Camouflaging, masking, blending in, compensating, impression management; we all do this to an extent. Imagine you’re invited to a work dinner with your colleagues. You get ready, thinking about what’s appropriate to wear, what to bring, and some topics to bring up (and avoid) if there are lulls in conversation. In autism, the stakes are higher, and the task is more difficult. When social skills do not come intuitively, getting through this event requires cognitive effort, concentration and learning, a bit like doing complex algebra on the fly.
How do these strategies differ? Camouflaging and compensating are two different processes. Camouflaging and masking refer to ‘hiding’ autistic traits to appear more neurotypical. This can include suppressing stimming or talking less than you’d like to about a favourite topic to try not to stand out. Compensatory strategies involve using intellect to find new ways to read and respond to social cues, so those with autism can get by in social situations (Livingston & Happé, 2017). Compensating can be superficial (e.g., laughing along with a joke) or more sophisticated (e.g., recalling similar past experiences and adapting learned responses to a new context). Cognitively, this might be similar to children with dyslexia finding a different way to learn to read (Frith, 2013).

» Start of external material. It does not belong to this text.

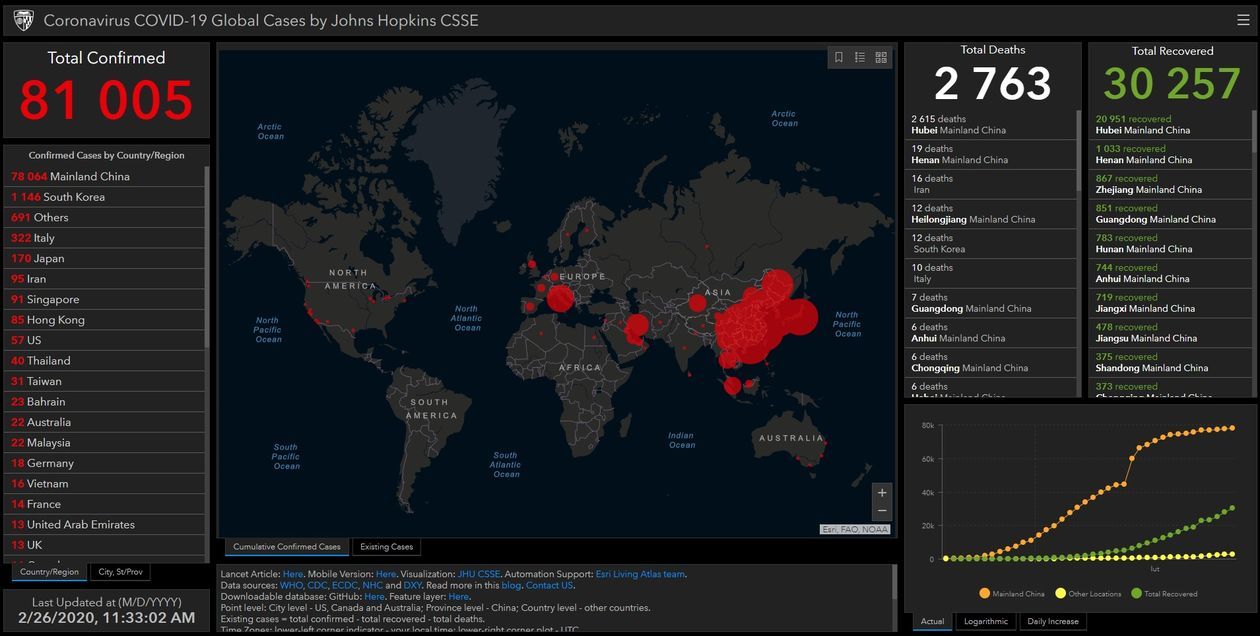Toggle the Total Recovered chart series
Image resolution: width=1260 pixels, height=636 pixels.
pyautogui.click(x=1136, y=594)
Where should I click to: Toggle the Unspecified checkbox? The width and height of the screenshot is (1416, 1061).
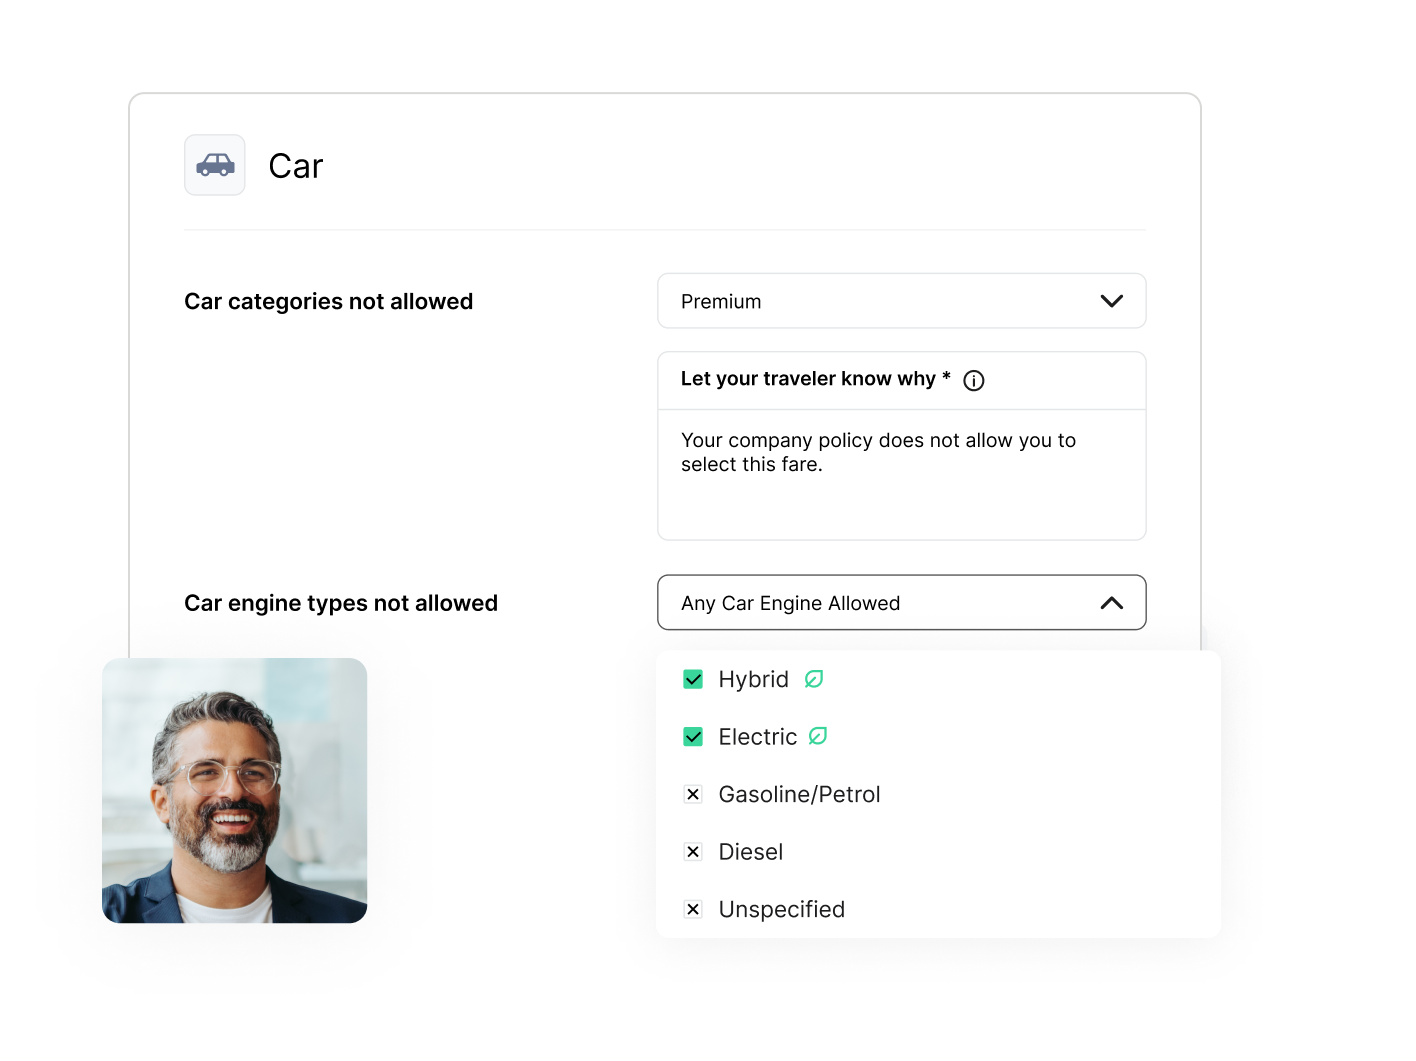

What is the cost of compensation? A recent study found that people who engaged in compensating described it as an effortful process (Livingston, Shah, & Happé 2019). However, they explained that it gave them opportunities they might otherwise have missed. On the flip side, compensating seems to be a risk factor for mental health difficulties, and might even make it difficult to form a clear sense of self-identity. When asked whether it was worth it, many participants said that in hindsight it was, but imagine a world where there was enough awareness, acceptance, and valuing of autism that autistic people could fully participate in life without feeling compensating was required. What’s exciting about this area of research is that it suggests that there is more to autism than meets the eye (Gould, 2017). In the diagnostic process for autism, it is important to consider a combination of autism traits and characteristics, as well as the level of masking/compensation (Hull et al., 2019), the underlying cognitive processes (McPartland, 2019) and subjective experience (Parrish-Morris, 2019). Having a good understanding of all these aspects of autism will enhance the provision of supports and services for those on the spectrum.